Rows of pointing data:
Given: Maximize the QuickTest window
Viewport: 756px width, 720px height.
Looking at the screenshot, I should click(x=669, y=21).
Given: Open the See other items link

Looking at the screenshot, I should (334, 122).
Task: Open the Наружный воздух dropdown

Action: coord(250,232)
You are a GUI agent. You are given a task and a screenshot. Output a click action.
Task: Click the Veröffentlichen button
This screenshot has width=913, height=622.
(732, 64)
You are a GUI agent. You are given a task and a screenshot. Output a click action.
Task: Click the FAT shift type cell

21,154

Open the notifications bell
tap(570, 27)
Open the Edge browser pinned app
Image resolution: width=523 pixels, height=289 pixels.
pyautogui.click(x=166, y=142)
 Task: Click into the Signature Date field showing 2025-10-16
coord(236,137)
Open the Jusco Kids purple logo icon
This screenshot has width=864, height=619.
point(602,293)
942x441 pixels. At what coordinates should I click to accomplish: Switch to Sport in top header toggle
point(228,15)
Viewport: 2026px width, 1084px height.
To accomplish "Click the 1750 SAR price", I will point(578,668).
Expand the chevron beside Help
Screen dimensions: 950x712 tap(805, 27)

[Task]
Retype every line of the material above without changing anything.

[Finished answer]
Given: Maximize the QuickTest window
Viewport: 756px width, 720px height.
Looking at the screenshot, I should click(x=669, y=21).
Given: Open the See other items link

Looking at the screenshot, I should (334, 122).
Task: Open the Наружный воздух dropdown

Action: coord(250,232)
You are a GUI agent. You are given a task and a screenshot. Output a click action.
Task: Click the Veröffentlichen button
This screenshot has width=913, height=622.
(732, 64)
You are a GUI agent. You are given a task and a screenshot. Output a click action.
Task: Click the FAT shift type cell

21,154

Open the notifications bell
tap(570, 27)
Open the Edge browser pinned app
Image resolution: width=523 pixels, height=289 pixels.
pyautogui.click(x=166, y=142)
 Task: Click into the Signature Date field showing 2025-10-16
coord(236,137)
Open the Jusco Kids purple logo icon
This screenshot has width=864, height=619.
point(602,293)
942x441 pixels. At what coordinates should I click to accomplish: Switch to Sport in top header toggle
point(228,15)
Viewport: 2026px width, 1084px height.
To accomplish "Click the 1750 SAR price", I will point(578,668).
Expand the chevron beside Help
Screen dimensions: 950x712 tap(805, 27)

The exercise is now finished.